Work task »
Only an exact repetition is needed: the lines from the start of the listing below through the line that contains "You are a computer-use", pictures omitted.

- - -

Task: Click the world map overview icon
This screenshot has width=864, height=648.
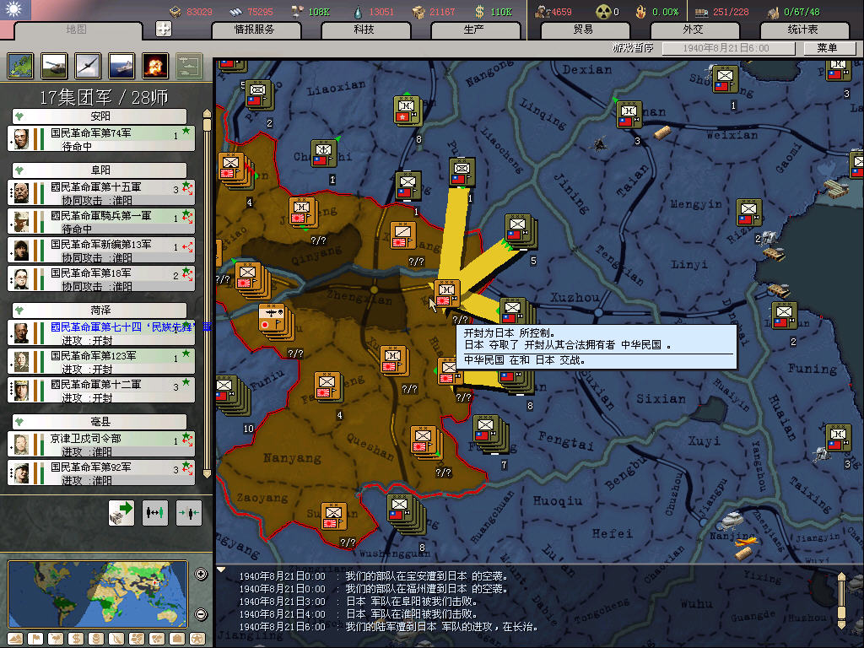Action: (20, 66)
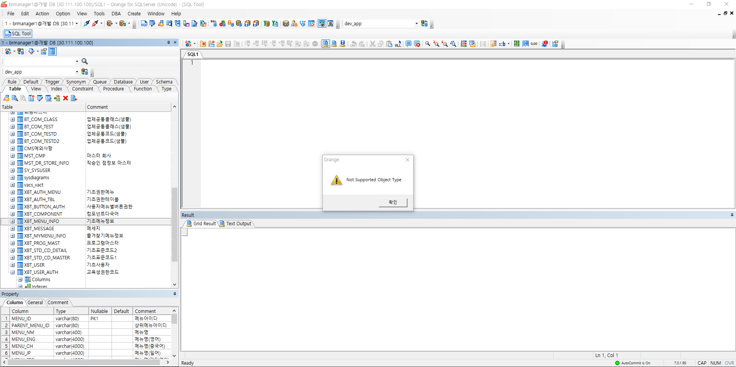The height and width of the screenshot is (367, 736).
Task: Click the filter funnel icon in the browser toolbar
Action: coord(31,51)
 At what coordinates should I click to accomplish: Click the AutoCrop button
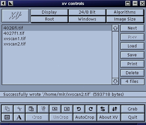pyautogui.click(x=85, y=117)
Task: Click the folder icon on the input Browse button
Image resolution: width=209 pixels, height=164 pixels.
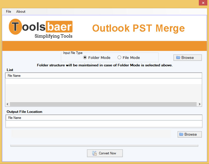Action: (x=178, y=58)
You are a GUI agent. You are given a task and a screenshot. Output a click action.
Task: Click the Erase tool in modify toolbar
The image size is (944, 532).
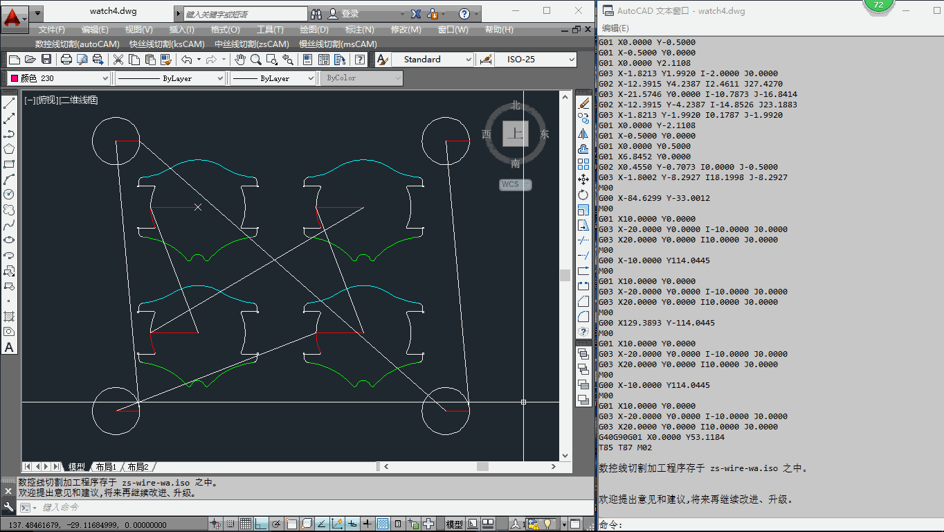583,103
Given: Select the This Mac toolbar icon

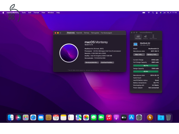Looking at the screenshot, I should (138, 37).
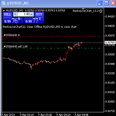Click the 0.94165 price scale label
The width and height of the screenshot is (116, 116).
click(x=110, y=17)
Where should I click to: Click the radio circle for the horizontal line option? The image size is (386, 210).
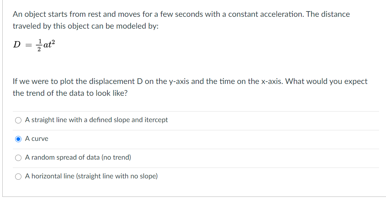[18, 176]
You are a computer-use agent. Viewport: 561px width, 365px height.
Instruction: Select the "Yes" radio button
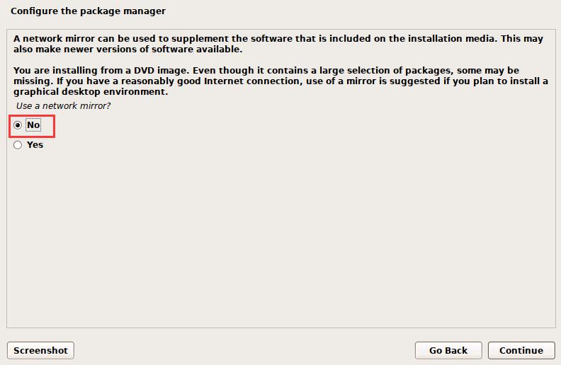(x=18, y=145)
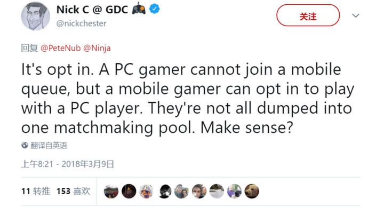
Task: Open fourth liker's black-white avatar
Action: 164,191
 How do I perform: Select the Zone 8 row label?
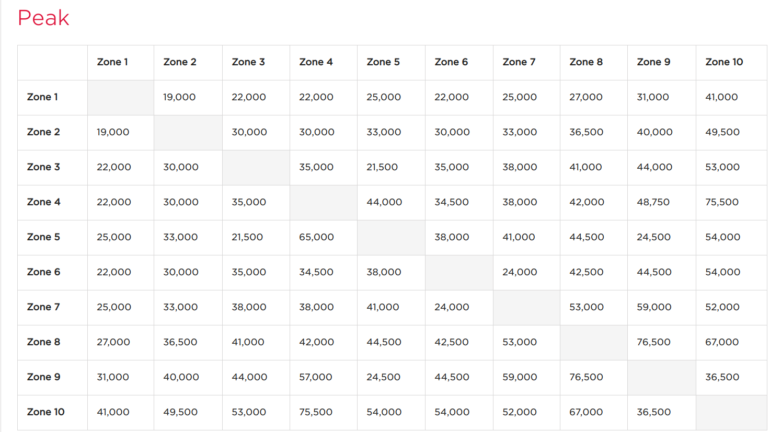coord(43,342)
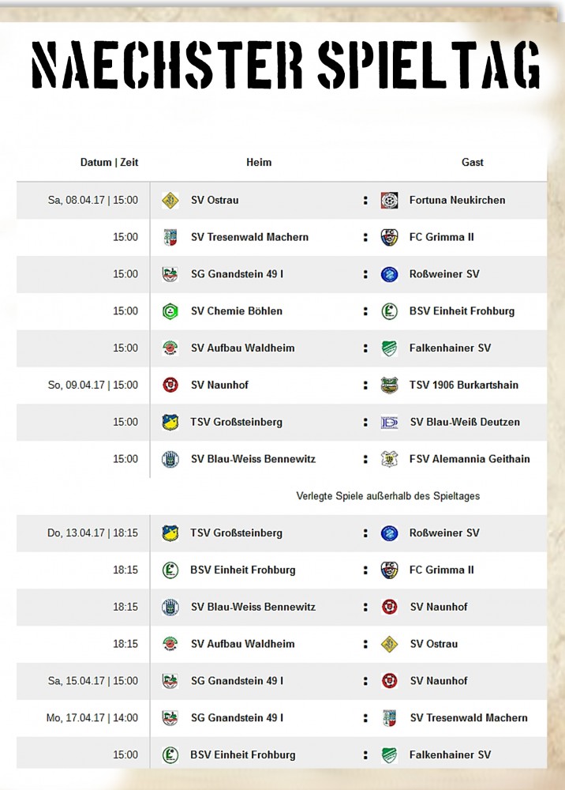Image resolution: width=565 pixels, height=790 pixels.
Task: Select the Mo, 17.04.17 | 14:00 date cell
Action: 92,718
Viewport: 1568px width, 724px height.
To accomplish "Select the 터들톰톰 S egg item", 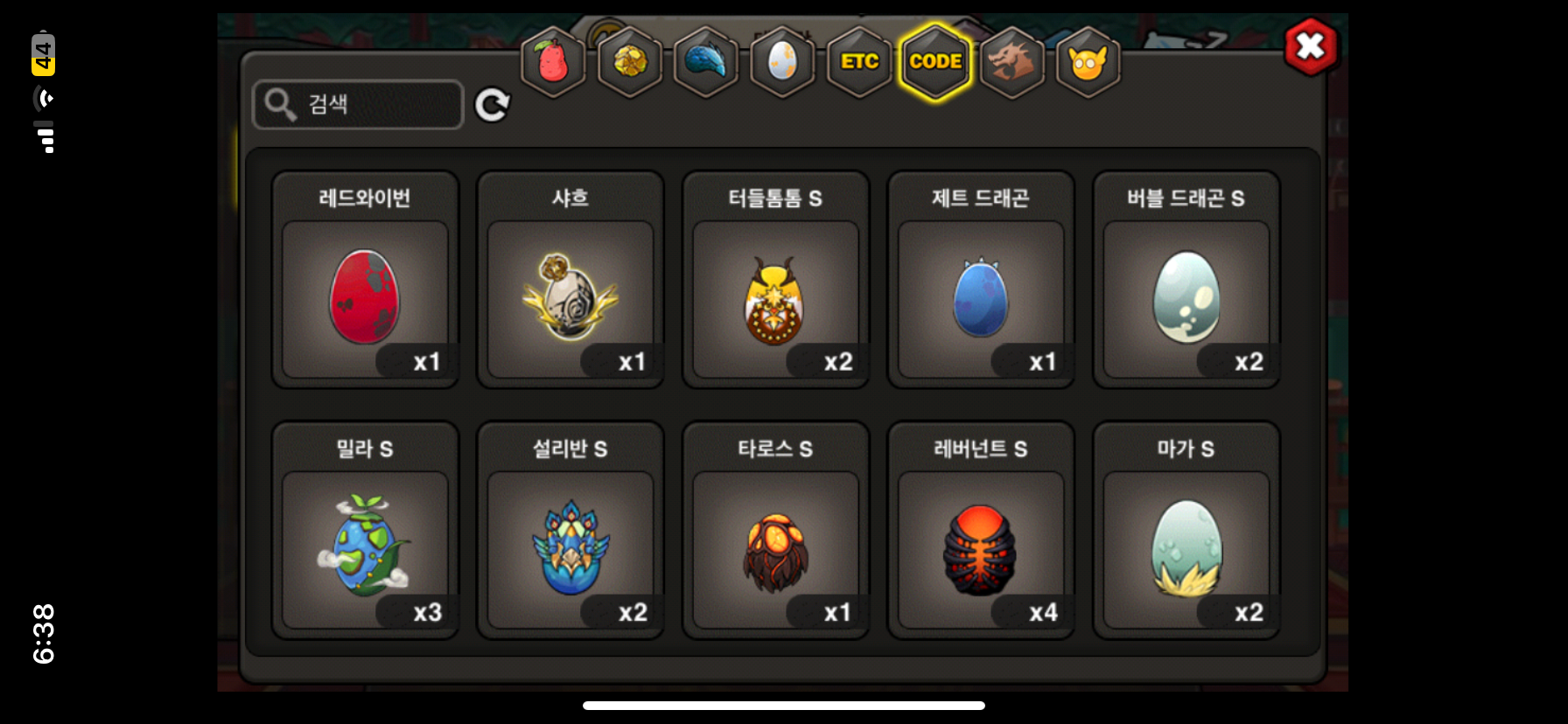I will click(776, 279).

- - -

Solution to this problem »
Task: Click the world map overview icon
This screenshot has width=864, height=648.
Action: (20, 66)
The height and width of the screenshot is (367, 736).
Task: Click the filter funnel icon in the browser toolbar
Action: coord(31,51)
 At what coordinates should I click to accomplish: Click the AutoCrop button
pyautogui.click(x=85, y=117)
Task: Click the folder icon on the input Browse button
Image resolution: width=209 pixels, height=164 pixels.
Action: (x=178, y=58)
You are a GUI agent. You are given a task and a screenshot. Output a click action.
Task: Click the Erase tool in modify toolbar
The image size is (944, 532).
583,103
Given: Select the This Mac toolbar icon

Looking at the screenshot, I should (138, 37).
Click the 0.94165 price scale label
The width and height of the screenshot is (116, 116).
click(x=110, y=17)
Where should I click to: Click the radio circle for the horizontal line option? The image size is (386, 210).
[18, 176]
You are a computer-use agent. Viewport: 561px width, 365px height.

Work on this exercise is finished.